The agent aims to maximize its cumulative rewards that track raceline progress, incentivize high velocity, and penalize collisions. We structure our rewards as the following:
\[ R = R_v + R_p + R_c \tag{1} \]
where the individual components are defined as:
\[ \begin{aligned} R_v &= 0.25 v_t \\\\ R_p &= 10 \times \Delta s_t \\\\ R_c &= -1 \\\\ \end{aligned} \tag{2} \]
where \( v_t \) is the current forward velocity at time \( t \), which encourages the agent to maintain a high speed, \( \Delta s_t = s_t - s_{t-1} \) represents the distance traveled along the track centerline since the previous timestep, and \( R_c \) indicates a collision penalty of \(-1\).
During training, the PPO agent interacts with the environment and collects experience tuples \((s, a, r, s', \log\pi(a|s), \text{done})\) to inform policy updates:
- State \((s)\): The current observation (54-dimensional LiDAR scan + vehicle velocity) that serves as input to the policy network.
- Action \((a)\): Steering angle and speed commands.
- Reward \((r)\): Cumulative rewards as defined above.
- Next state \((s')\): Resulting observation after executing action \(a\) that is used to estimate the value function and calculate the advantage.
- Log probability \((\log\pi(a|s))\): The likelihood of an action under the current policy.
- Done flag: Signals episode termination.
Our PPO implementation collects experiences in trajectories of 2048 steps before performing policy updates. We employ Generalized Advantage Estimation (GAE) with \(\lambda=0.95\) to balance bias-variance tradeoff in advantage calculations. Policy optimization occurs over 10 epochs with actor and critic learning rates of 0.0002. We use mini-batches of size 64 and L2 regularization with coefficient 0.001. We apply a discount factor \(\gamma = 0.99\) and constrain the policy update with a clip parameter \(\epsilon = 0.2\).
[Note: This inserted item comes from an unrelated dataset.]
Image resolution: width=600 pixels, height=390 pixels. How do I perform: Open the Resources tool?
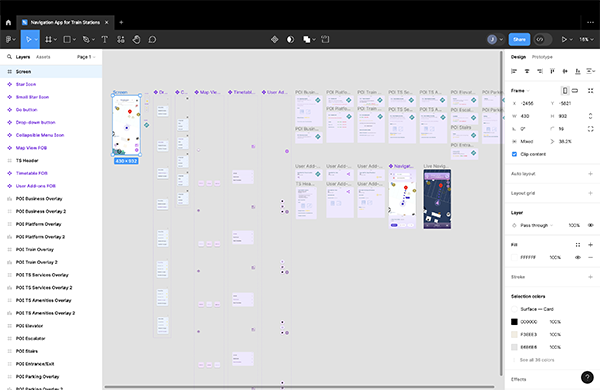[x=121, y=39]
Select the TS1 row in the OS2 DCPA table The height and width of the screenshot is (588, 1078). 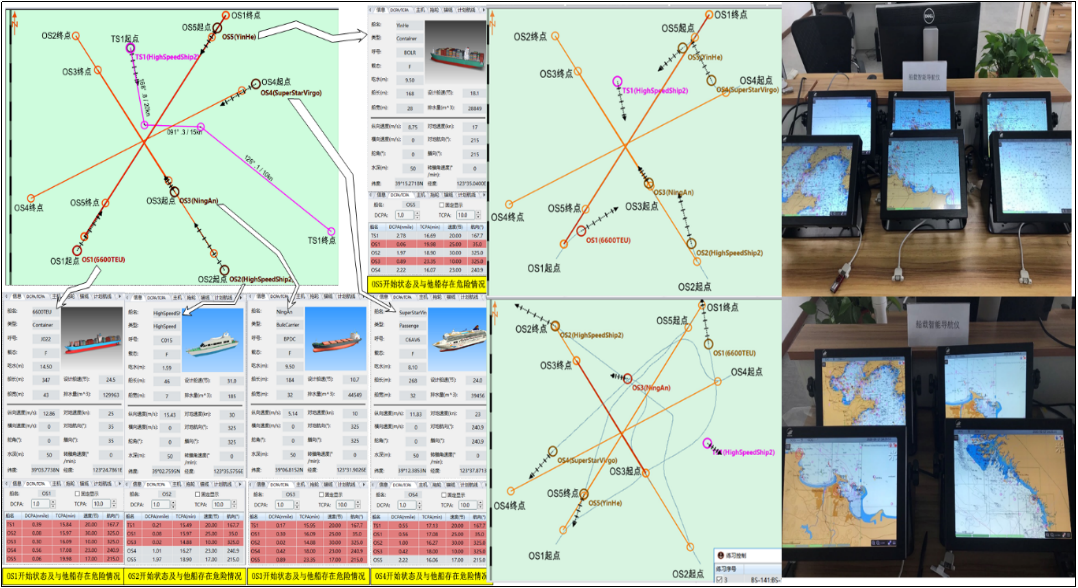[182, 523]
We define the entropy coefficient and its decay as 0.001 and 0.99 respectively.
In our end-to-end reinforcement learning implementation, we maintain identical hyperparameters as the bootstrapped policy but randomly initialize all weights in the MLP for training.
Policy evaluation occurs at regular intervals, measuring average rewards and velocities across multiple episodes without exploration noise to monitor learning progress.
Experimental Results
We evaluate the performance of the bootstrapped reinforcement learning policies against their respective expert policies of varying difficulty levels (Easy, Medium, Hard), as seen in Figure 1. We include a comparison of an end-to-end RL policy as well. Our performance metric is lap time where lower times indicate better performance.

Figure 1: Comparison of lap times for expert demonstrators and RL agents. The bootstrapped RL agents show similar performance and are outperformed by the end-to-end RL agent. Only the easy expert demonstrator is surpassed by the RL agents.
The Easy Bootstrapped RL agent (37.41s) significantly outperforms its corresponding Easy Expert demonstrator (52.12s), achieving a 28.22% reduction in lap time. This indicates that the learned policy successfully decouples the action space to learn the correct steering angles based on LiDAR scan and increase speed beyond the expert demonstrations to maximize cumulative rewards.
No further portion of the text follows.